Direction 1: Give the records from their first line through the line containing "point(309,5)", inclusive, as a numbered list without blank lines. Leave the pictures out.

It also felt like a pre-existing behavior, as even before the Internet, it’s pretty natural to find a group of friends watching each other play a particularly engaging console game live in the living room. So why wouldn’t this experience eventually migrate online?
Twitch’s metrics pretty much spoke for themselves:
What We Got Wrong
Twitch’s Advertising Monetization Efforts: When we first invested, Twitch was still in the nascent stages of figuring out its media sales strategy, having tried remnant optimization, rep firms and even direct sales. They were working with one specific partner to bundle Twitch’s inventory with theirs in order to garner premium CPMs:
This turned out to be wrong; having a partner rep their inventory actually degraded — not improved — its quality. The better strategy was to sell Twitch on its own. Fortunately, Twitch was able to amicably end the relationship and build their own sales team. By that point, they had grown enough that Twitch was by itself a premium site and didn’t need the help.
Financing Needs: Our memo is completely silent on this topic. Given that the team had operated JustinTV profitably for many years, I think we believed they would be able to scale the infrastructure needed to support Twitch in a capital-efficient way.
It turned out that as traffic continued to ramp faster than expected (and the partner-driven advertising efforts underperformed), we needed additional capital to continue scaling while taking advertising in-house. As a result, we raised a Series C one year later. We try to forecast things like future financing needs, so this was a miss on our part.
Competition For Broadcasters: While we talked a lot about competitive threats from other players like own3d (now defunct) and YouTube, we missed the key issue here: attempts to poach popular streamers would become a regular (and costly) occurrence. The team did a great job fighting and winning this battle through building the better product and attracting the biggest audience for live game viewing, but it was a constant distraction and more costly than we realized.
Mobile: The only mention of the word mobile in reference to Twitch is in this section:
This shows you how much the world has changed over the past three years (or how asleep I was back in 2012). We just didn’t focus our diligence on Twitch’s plans for mobile. Luckily, the Twitch team was more on top of it than we were and built a highly popular mobile app for viewing (which is consistently ranked in the top 25 in the entertainment category on iOS today) and several SDK-based mobile integrations for broadcasting.

Direction 2:
Answer these questions on the Twitch investment excerpt, marking each answer with its letter:
(a) What did Twitch build after ending its relationship with the advertising partner?
(b) What financing round was raised one year later?
(c) Where is Twitch's mobile viewing app consistently ranked?

Exercise inputs:
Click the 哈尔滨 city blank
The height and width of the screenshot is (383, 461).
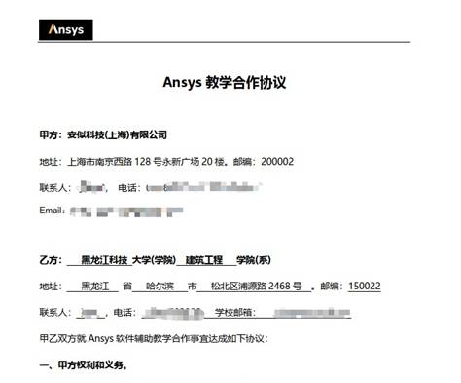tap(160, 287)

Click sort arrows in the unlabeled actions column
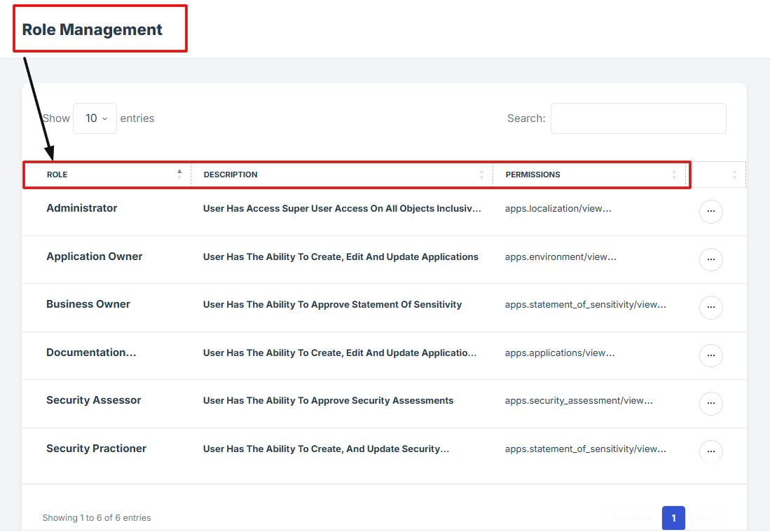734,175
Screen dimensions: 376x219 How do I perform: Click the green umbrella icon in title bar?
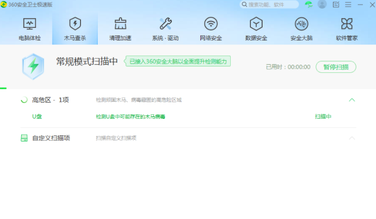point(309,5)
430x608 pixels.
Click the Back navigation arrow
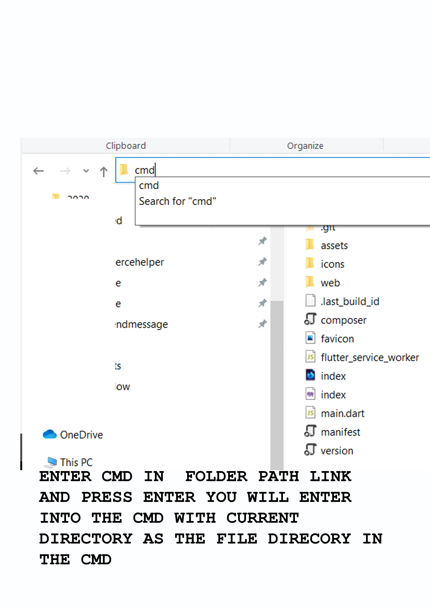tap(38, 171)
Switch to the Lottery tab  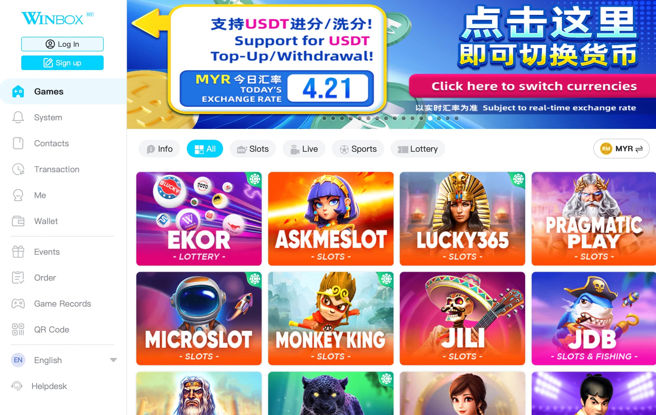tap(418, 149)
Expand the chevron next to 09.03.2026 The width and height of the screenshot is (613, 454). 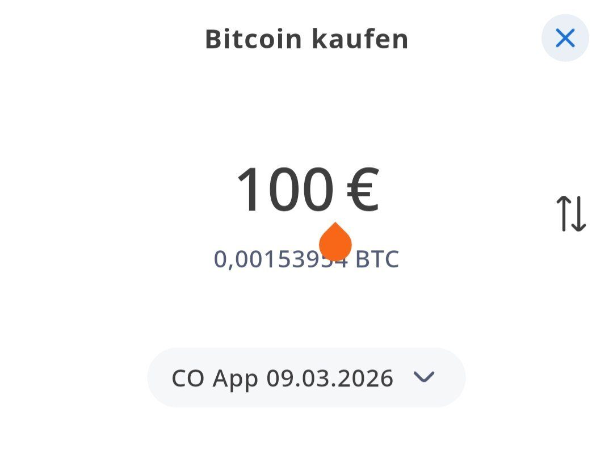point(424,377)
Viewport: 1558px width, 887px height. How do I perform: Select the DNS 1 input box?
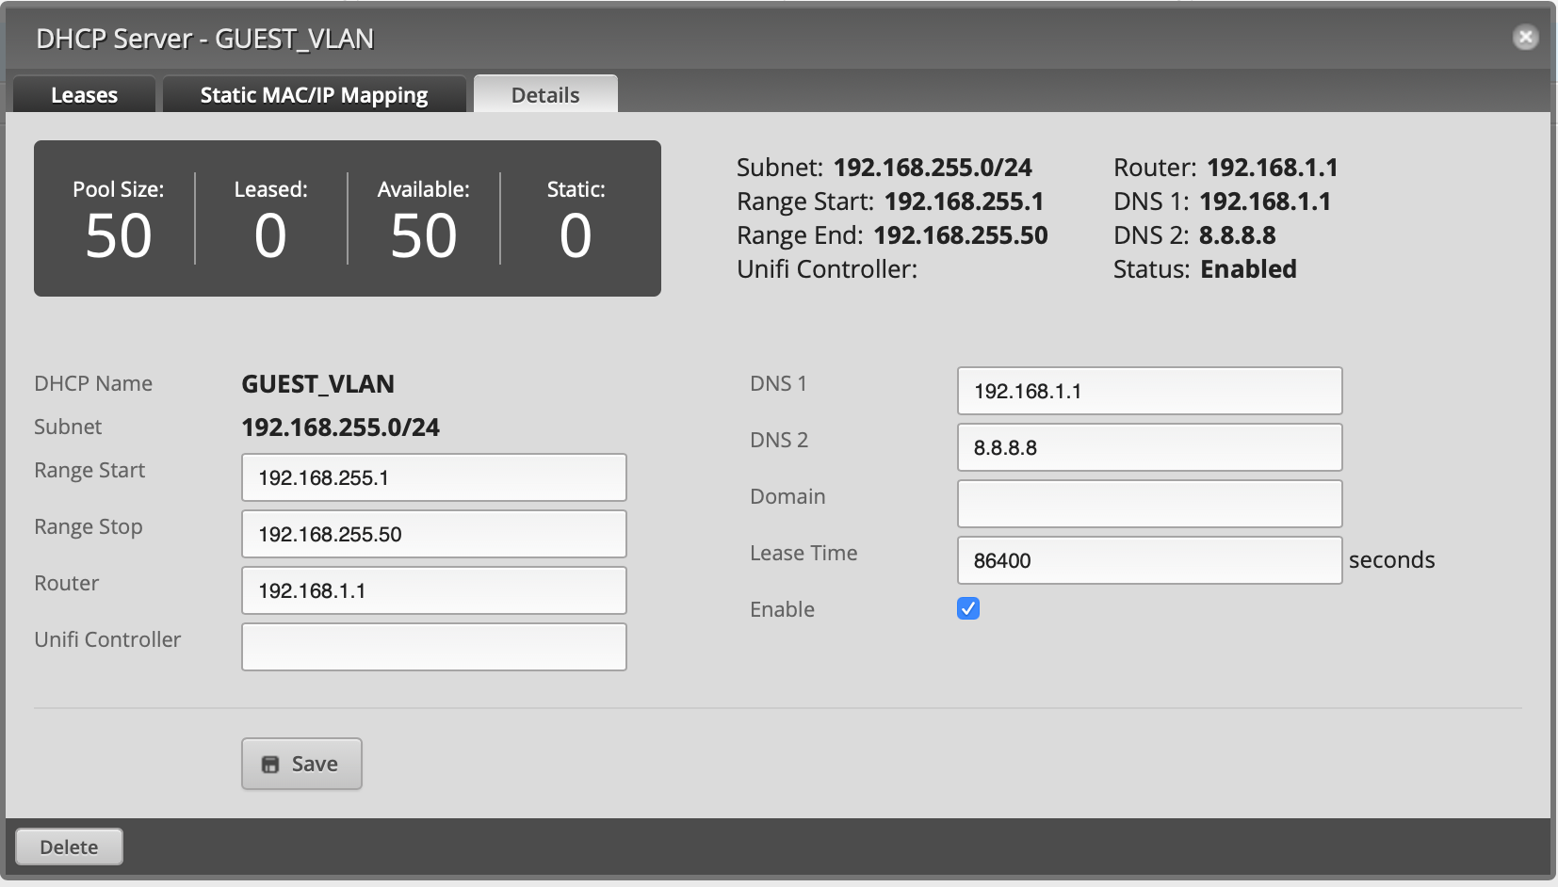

Exercise answer 1:
1. Click the 哈尔滨 city blank
2. The height and width of the screenshot is (383, 461).
3. tap(160, 287)
4. Click sort arrows in the unlabeled actions column
5. 734,175
6. Screen dimensions: 376x219 How do I perform: Click the green umbrella icon in title bar?
7. point(309,5)

Exercise answer 2:
(a) Its own sales team.
(b) A Series C.
(c) In the top 25 in the entertainment category on iOS.